Share your dilemmas and get honest opinions from other Mumsnetters.

My poor boy

217 replies

Sawit12 · 15/10/2025 11:55

DS is 4 and started reception in September. He has asd and adhd. At pick up yesterday I noticed that the children had party invites that they were holding (it’s only a small class so it seemed everyone had one) DS didn’t. I speak to 2 other mums that I met in September and both of their children had been invited. I looked in his book back when I got home just incase but there wasn’t an invite there😔

I understand that he isn’t your “typical child” (I don’t know how else to phrase that) but it broke my heart. The only thing that is helping is knowing that he doesn’t have a clue about it

OP posts:
Parmaviolet3456 · 15/10/2025 12:24

Millionsofmonkeys · 15/10/2025 12:22

How has he been diagnosed with ADHD at 4?

Not the point of the thread

Sawit12 · 15/10/2025 12:24

Millionsofmonkeys · 15/10/2025 12:22

How has he been diagnosed with ADHD at 4?

We went private.

OP posts:
youalright · 15/10/2025 12:24

Im sorry that really is shit and the parents of the child whos party it is should be ashamed of themselves for excluding one child.

RealReginaPhalange · 15/10/2025 12:25

I am sorry op @Sawit12

do you have a reception whats app group?
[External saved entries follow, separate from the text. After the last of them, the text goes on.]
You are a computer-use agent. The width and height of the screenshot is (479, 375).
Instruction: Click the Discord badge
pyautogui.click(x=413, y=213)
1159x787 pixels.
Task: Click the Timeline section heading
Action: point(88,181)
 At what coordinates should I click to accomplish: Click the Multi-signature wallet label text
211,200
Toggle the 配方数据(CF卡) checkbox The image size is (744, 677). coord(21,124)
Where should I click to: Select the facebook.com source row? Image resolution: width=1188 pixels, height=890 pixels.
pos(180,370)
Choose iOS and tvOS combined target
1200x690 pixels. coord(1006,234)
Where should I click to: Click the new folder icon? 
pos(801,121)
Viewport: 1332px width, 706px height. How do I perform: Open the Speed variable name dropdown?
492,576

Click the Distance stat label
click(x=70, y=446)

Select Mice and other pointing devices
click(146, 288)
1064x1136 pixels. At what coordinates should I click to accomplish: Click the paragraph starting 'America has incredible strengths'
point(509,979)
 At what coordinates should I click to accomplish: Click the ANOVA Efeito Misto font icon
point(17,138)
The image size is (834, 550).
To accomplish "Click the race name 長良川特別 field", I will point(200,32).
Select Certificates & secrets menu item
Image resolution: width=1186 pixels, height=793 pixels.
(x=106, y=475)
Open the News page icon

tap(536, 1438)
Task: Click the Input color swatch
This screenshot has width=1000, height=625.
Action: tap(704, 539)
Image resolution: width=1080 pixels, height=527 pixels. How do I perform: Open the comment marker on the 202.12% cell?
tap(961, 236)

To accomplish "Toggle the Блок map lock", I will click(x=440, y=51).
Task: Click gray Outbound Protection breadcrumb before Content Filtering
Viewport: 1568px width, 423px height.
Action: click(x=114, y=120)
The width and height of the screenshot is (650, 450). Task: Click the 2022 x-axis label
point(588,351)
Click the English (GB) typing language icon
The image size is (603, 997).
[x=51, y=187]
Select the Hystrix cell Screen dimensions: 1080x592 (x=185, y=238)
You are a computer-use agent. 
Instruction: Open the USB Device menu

I have a boy in reception too. I would just message saying it has been brought to your attention that only your boy wasn’t invited, you really hope it is misunderstanding or some false information but if its not its nasty and cruel. Let all the parents see the true colours of those parents who didnt invite ur boy

indoorplantqueen · 15/10/2025 12:27

he shouldn’t have been diagnosed with ADHD at age 4, regardless of whether you went private. NICE guidelines are minimum age 6, as lots of behaviour before then are typical child behaviours.

Flossflower · 15/10/2025 12:28

At our local primary school, only whole class invitations are allowed to be handed out at school.

Viviennemary · 15/10/2025 12:29

It's a shame. But does your child hit other children and/or is generally badly behaved.

Millionsofmonkeys · 15/10/2025 12:30

Parmaviolet3456 · 15/10/2025 12:24

Not the point of the thread

It's highly unusual and counter to best practice guidelines to diagnose ADHD below the age of 6 in the uk.

Sawit12 · 15/10/2025 12:30

indoorplantqueen · 15/10/2025 12:27

he shouldn’t have been diagnosed with ADHD at age 4, regardless of whether you went private. NICE guidelines are minimum age 6, as lots of behaviour before then are typical child behaviours.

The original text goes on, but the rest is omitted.